Ok I reproduced it in a very simple example:
import arviz as az
import numpy as np
import pandas as pd
import pymc as pm
RANDOM_SEED = 8927
rng = np.random.default_rng(RANDOM_SEED)
# Based on https://www.pymc.io/projects/examples/en/latest/generalized_linear_models/GLM-robust.html
# Toy data
#---------
size = 100
true_intercept = 1
true_slope = 2
x = np.linspace(0, 1, size)
# y = a + b*x
true_regression_line = true_intercept + true_slope * x
# add noise
y = true_regression_line + rng.normal(scale=0.5, size=size)
# Add outliers
x_out = np.append(x, [0.1, 0.15, 0.2])
y_out = np.append(y, [8, 6, 9])
data = pd.DataFrame(dict(x=x_out, y=y_out))
# Use subset for training
x_train = x_out[0:-1:10]
y_train = y_out[0:-1:10]
# PyMC Model
#------------
def build_model(x, y):
with pm.Model() as model:
xdata = pm.Data("x", x, dims="obs_id", mutable=False)
# define priors
intercept = pm.Normal("intercept", mu=0, sigma=1)

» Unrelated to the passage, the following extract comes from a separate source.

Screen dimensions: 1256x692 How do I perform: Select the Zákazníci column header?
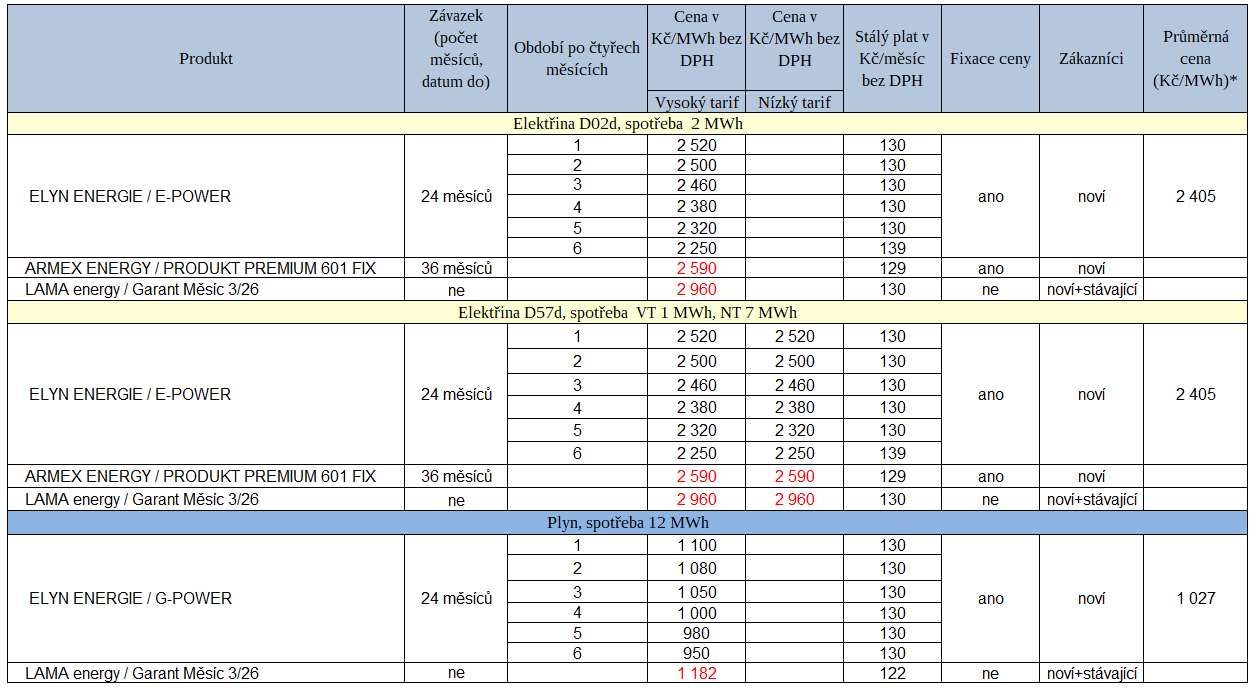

slope = pm.Normal("slope", mu=0, sigma=1)
sigma = pm.HalfCauchy("sigma", beta=10)
mu = intercept + slope * xdata
# define likelihood
likelihood = pm.Normal("y", mu=mu, sigma=sigma, observed=y, dims="obs_id")
return model
refit = True
if refit:
with build_model(x_train, y_train):
# inference
trace = pm.sample(tune=2000)
print("trace:")
print(trace)
print("trace.posterior:")
print(trace.posterior)
# Save trace
trace.to_netcdf("training_trace.nc")
# Reload training trace for forward predictions
training_trace = az.InferenceData.from_netcdf("training_trace.nc")
print("training_trace:")
print(training_trace)
nan_y = y_out * np.nan
zero_y = y_out * 0.
with build_model(x_out, nan_y):
pp_trace = pm.sample_posterior_predictive(training_trace)
print("pp_trace:")
print(pp_trace)
Building the model with nan_y the output is:
training_trace:
Inference data with groups:
> posterior
> sample_stats
> observed_data
> constant_data
pp_trace:
Inference data with groups:
>
But doing it with zero_y the output is
training_trace:
Inference data with groups:
> posterior
> sample_stats
> observed_data
> constant_data
Sampling: [y]
pp_trace:█████████████████████████████████████████████████████| 100.00% [4000/4000 00:00<00:00]
Inference data with groups:
> posterior_predictive
> observed_data
> constant_data
I.e. it just does absolutely nothing if the "y"s are all nan. Which I find confusing since they are just a placeholder, they shouldn’t have any impact on how the posterior predictions work, at least in my understanding. I guess the actual values don’t matter, but somehow nan is treated differently due to the imputation logic or something?